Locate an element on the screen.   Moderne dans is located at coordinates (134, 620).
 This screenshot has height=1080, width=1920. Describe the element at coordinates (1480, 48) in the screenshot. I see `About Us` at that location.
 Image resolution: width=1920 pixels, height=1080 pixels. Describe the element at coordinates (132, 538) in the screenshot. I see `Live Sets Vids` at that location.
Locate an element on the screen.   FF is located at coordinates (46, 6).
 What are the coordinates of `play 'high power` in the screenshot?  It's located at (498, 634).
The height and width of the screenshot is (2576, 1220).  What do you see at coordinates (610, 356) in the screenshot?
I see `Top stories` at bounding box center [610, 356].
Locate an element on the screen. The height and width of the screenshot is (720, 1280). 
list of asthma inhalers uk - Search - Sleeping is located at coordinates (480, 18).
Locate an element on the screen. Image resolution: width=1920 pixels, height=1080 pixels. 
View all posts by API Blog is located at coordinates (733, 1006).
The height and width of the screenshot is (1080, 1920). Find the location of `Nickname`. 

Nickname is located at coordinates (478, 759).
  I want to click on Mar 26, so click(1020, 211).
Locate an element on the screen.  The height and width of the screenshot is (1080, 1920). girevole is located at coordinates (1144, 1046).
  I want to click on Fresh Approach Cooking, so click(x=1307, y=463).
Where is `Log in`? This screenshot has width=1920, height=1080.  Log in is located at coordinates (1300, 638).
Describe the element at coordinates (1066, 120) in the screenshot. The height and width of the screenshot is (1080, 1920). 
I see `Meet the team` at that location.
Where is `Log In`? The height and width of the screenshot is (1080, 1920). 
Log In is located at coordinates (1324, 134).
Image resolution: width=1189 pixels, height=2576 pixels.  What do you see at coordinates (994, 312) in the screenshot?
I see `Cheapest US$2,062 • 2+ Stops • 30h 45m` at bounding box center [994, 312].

################

Could you quote the listing above word for word, everything from the line containing "coordinates (46, 6)." down to the line containing "View all posts", including both of those lines?

Locate an element on the screen.   FF is located at coordinates (46, 6).
 What are the coordinates of `play 'high power` in the screenshot?  It's located at (498, 634).
The height and width of the screenshot is (2576, 1220).  What do you see at coordinates (610, 356) in the screenshot?
I see `Top stories` at bounding box center [610, 356].
Locate an element on the screen. The height and width of the screenshot is (720, 1280). 
list of asthma inhalers uk - Search - Sleeping is located at coordinates (480, 18).
Locate an element on the screen. Image resolution: width=1920 pixels, height=1080 pixels. 
View all posts by API Blog is located at coordinates (733, 1006).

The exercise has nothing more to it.